Go to the line containing "Task: Open settings gear next to Print" in the listing below. Output that line and each later one exactly.

_Information supplied_:
━━━━━━━━━━

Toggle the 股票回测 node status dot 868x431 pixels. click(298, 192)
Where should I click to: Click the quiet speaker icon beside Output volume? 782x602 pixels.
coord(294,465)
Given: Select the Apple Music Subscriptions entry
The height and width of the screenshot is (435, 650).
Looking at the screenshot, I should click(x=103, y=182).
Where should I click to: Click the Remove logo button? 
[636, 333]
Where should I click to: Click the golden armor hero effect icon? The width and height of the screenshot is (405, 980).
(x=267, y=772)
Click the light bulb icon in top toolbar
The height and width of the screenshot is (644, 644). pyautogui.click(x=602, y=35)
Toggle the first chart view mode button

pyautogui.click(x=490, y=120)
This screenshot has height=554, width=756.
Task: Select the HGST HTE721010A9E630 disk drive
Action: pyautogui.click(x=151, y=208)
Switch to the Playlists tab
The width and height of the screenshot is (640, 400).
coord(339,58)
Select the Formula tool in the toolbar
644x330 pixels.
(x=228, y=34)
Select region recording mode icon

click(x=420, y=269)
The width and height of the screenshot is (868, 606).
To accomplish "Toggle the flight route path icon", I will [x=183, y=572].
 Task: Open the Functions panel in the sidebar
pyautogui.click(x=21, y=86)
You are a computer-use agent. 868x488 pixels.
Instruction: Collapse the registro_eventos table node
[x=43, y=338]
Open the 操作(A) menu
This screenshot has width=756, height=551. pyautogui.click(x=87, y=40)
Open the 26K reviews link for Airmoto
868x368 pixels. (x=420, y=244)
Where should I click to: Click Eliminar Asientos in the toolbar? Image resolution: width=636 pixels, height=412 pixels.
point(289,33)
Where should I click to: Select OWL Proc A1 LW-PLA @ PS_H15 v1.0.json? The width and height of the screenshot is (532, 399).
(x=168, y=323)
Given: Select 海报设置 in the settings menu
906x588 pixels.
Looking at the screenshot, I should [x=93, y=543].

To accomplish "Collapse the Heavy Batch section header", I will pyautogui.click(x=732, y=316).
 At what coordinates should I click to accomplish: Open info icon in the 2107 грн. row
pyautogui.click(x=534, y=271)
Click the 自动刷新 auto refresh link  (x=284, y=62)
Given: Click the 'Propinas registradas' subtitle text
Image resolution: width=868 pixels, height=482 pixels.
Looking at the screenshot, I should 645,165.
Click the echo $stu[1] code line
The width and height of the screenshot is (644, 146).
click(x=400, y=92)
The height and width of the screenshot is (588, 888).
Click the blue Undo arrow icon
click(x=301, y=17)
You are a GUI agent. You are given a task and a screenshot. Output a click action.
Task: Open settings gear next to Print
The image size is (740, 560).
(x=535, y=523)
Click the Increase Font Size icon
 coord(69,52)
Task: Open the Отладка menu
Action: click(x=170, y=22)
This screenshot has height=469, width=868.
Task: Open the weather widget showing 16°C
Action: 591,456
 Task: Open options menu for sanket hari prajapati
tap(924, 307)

━━━━━━━━━━

_Solution for this problem_:
Task: Open settings gear next to Print
The image size is (740, 560).
(x=535, y=523)
Click the Increase Font Size icon
 coord(69,52)
Task: Open the Отладка menu
Action: click(x=170, y=22)
This screenshot has height=469, width=868.
Task: Open the weather widget showing 16°C
Action: 591,456
 Task: Open options menu for sanket hari prajapati
tap(924, 307)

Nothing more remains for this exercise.